Tekserve Press

Press

Take It To The Mac

New York Daily News, January 16, 2000

The moment you walk into Tekserve's fourth-floor Chelsea loft, you know you've found the epicenter of Mac culture in New York. From the vintage 1930s Coke machine that dispenses ice-cold bottles of the Real Thing at 10 cents a pop, to the legion of black T-shirted minions who scurry about with laptop guts in their hands, the place oozes the kind of energy, fun and creativity that Apple is supposed to be all about.

But Tekserve also offers good service and reliability.
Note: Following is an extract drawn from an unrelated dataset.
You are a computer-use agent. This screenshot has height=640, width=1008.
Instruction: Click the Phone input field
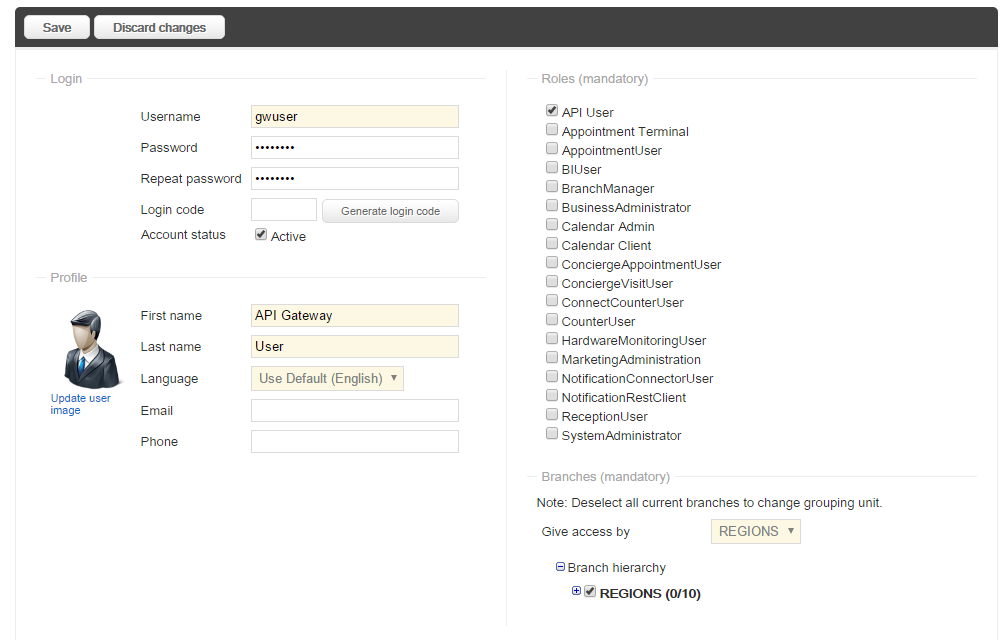click(354, 442)
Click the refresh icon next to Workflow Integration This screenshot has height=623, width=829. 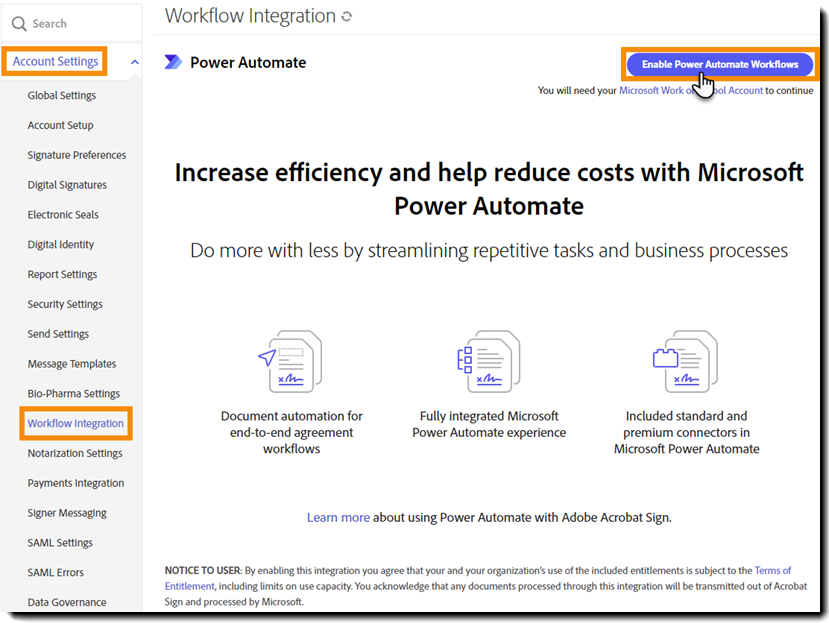pyautogui.click(x=344, y=16)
Its motto, "Honest Weights; Square Dealings" (borrowed from a Depression-era Walker Evans photo of a rural fish stand) is evocative of policies like free estimates, never touching a machine without the customer's okay and while-you-wait service.
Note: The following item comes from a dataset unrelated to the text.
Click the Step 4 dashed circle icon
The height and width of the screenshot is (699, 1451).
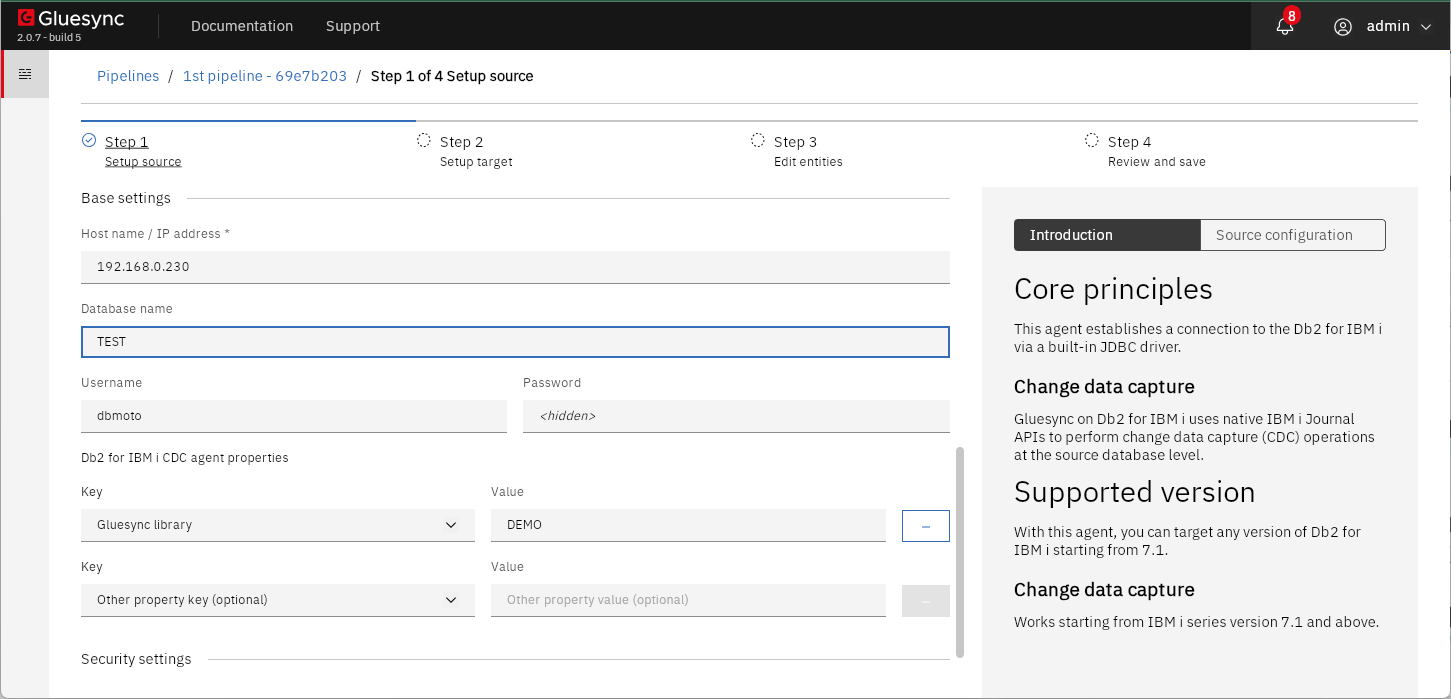1092,141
"Anything that can be done in less than an hour, like installing a RAM [random access memory card], we'll do while you're here," says Dick Demenus, a Tekserve partner.

In a refreshing break with the infuriating disregard that many computer repair shops show toward their clients' machines, Tekserve techies consider themselves stewards of their customers' data.

"In many cases," says Tekserve co-owner David Lerner, "what's on the machine is more valuable to you than the machine itself." As a result, Tekserve will never take the quick-and-easy approach to solving a software problem of wiping your hard drive clean and reformatting it.

Tekserve is also one of the few places in New York that does data recovery for damaged Macs. Prices for that service start at a very competitive $75 for small drives. (Tekserve charges $90 an hour for software woes; hardware troubles are done at flat rates that vary by the job.)

Lerner and Demenus come to the business via a circuitous route: They were techies working in public radio who bought some of the first Macs sold in New York in the mid-1980s.

When they couldn't find a qualified service center, they started fixing their own machines and branched out to those belonging to friends.

Within a few years they had set up shop in Demenus' loft. From this humble start, Tekserve has grown to 75 employees and a ranking (by Apple itself) as one of the best Mac service centers in America.